Task description: The reply needs the lines from the one containing "Screen dimensions: 454x400" through the end of the material, each repeated exactly, and no pictures.

Exercise material:

——————————

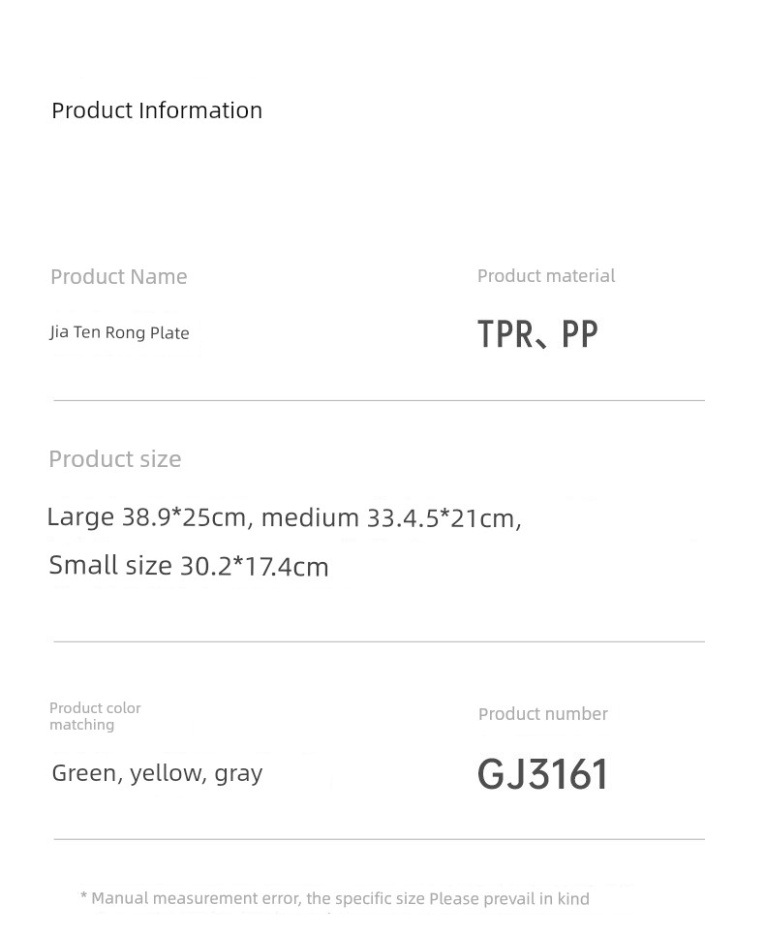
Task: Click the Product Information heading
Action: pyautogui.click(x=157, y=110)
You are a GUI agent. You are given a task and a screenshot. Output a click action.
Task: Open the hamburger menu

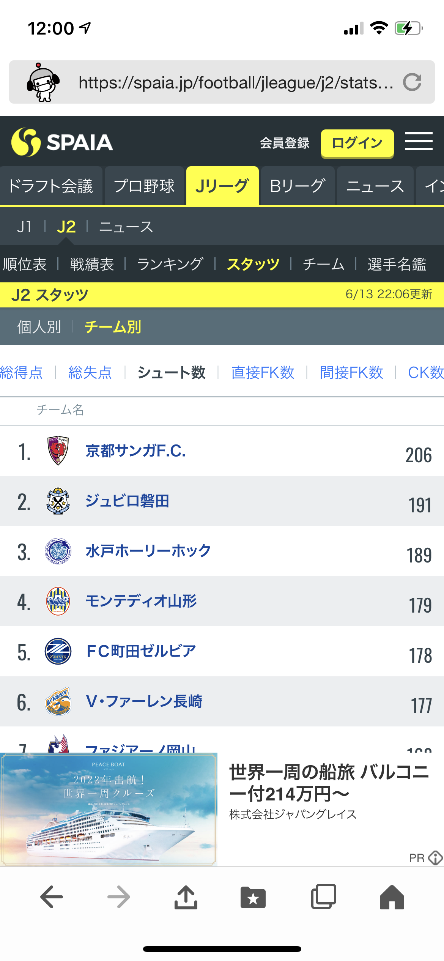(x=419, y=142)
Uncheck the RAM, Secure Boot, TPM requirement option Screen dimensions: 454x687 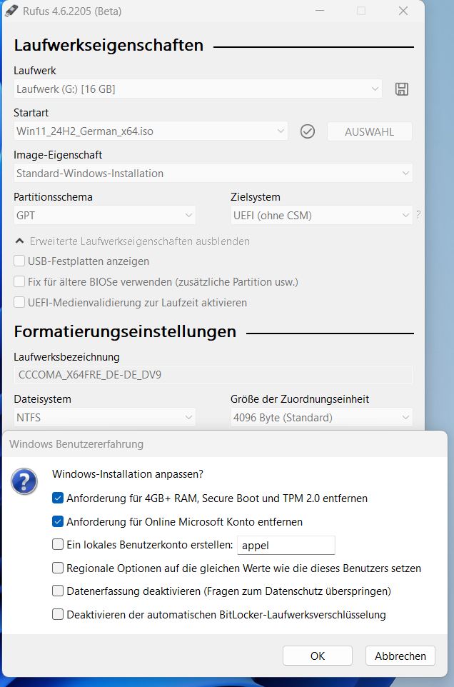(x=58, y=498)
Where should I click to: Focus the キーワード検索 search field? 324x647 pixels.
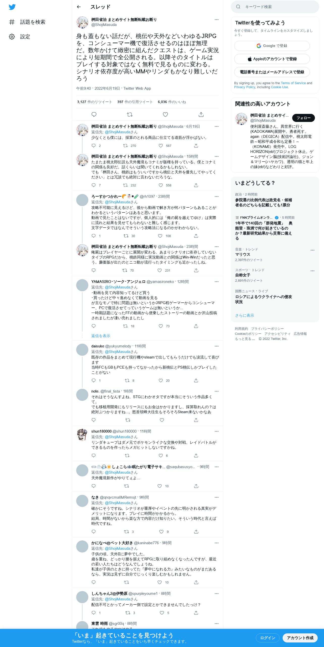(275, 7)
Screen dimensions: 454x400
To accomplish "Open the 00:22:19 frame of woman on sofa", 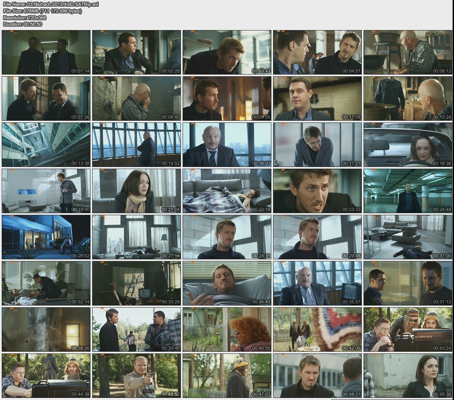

——————————

The answer:
Screen dimensions: 454x400
To accomplish "Open the 00:22:19 frame of woman on sofa", 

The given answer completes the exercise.